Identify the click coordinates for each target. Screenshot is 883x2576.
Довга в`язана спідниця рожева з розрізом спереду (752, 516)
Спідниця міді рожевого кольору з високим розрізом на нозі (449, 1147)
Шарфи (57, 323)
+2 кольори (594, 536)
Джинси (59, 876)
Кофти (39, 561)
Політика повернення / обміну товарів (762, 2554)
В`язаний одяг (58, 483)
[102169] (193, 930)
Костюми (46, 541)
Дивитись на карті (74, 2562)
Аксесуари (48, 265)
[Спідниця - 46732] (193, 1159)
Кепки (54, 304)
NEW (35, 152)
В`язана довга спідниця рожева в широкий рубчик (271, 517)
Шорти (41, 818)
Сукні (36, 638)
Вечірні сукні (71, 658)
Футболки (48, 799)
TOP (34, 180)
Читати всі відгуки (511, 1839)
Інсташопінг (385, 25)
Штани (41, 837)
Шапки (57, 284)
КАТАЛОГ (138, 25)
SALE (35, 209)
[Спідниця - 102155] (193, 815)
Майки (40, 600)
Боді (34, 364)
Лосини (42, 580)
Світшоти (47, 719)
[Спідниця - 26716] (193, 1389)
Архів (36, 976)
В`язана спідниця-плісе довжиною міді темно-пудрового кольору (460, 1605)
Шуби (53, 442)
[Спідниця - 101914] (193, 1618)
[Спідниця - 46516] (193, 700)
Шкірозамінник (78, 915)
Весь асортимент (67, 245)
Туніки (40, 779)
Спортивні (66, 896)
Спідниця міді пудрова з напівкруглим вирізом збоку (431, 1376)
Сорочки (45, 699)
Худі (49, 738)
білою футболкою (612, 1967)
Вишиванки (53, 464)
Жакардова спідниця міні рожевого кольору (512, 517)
_ _ _ _ _
Prompt:
An exact copy is required of each line from the one containing "Туніки (40, 779)" through the last line of the material, and of no other line.

Solved exercise:
Туніки (40, 779)
Спортивні (66, 896)
Спідниця міді пудрова з напівкруглим вирізом збоку (431, 1376)
Сорочки (45, 699)
Худі (49, 738)
білою футболкою (612, 1967)
Вишиванки (53, 464)
Жакардова спідниця міні рожевого кольору (512, 517)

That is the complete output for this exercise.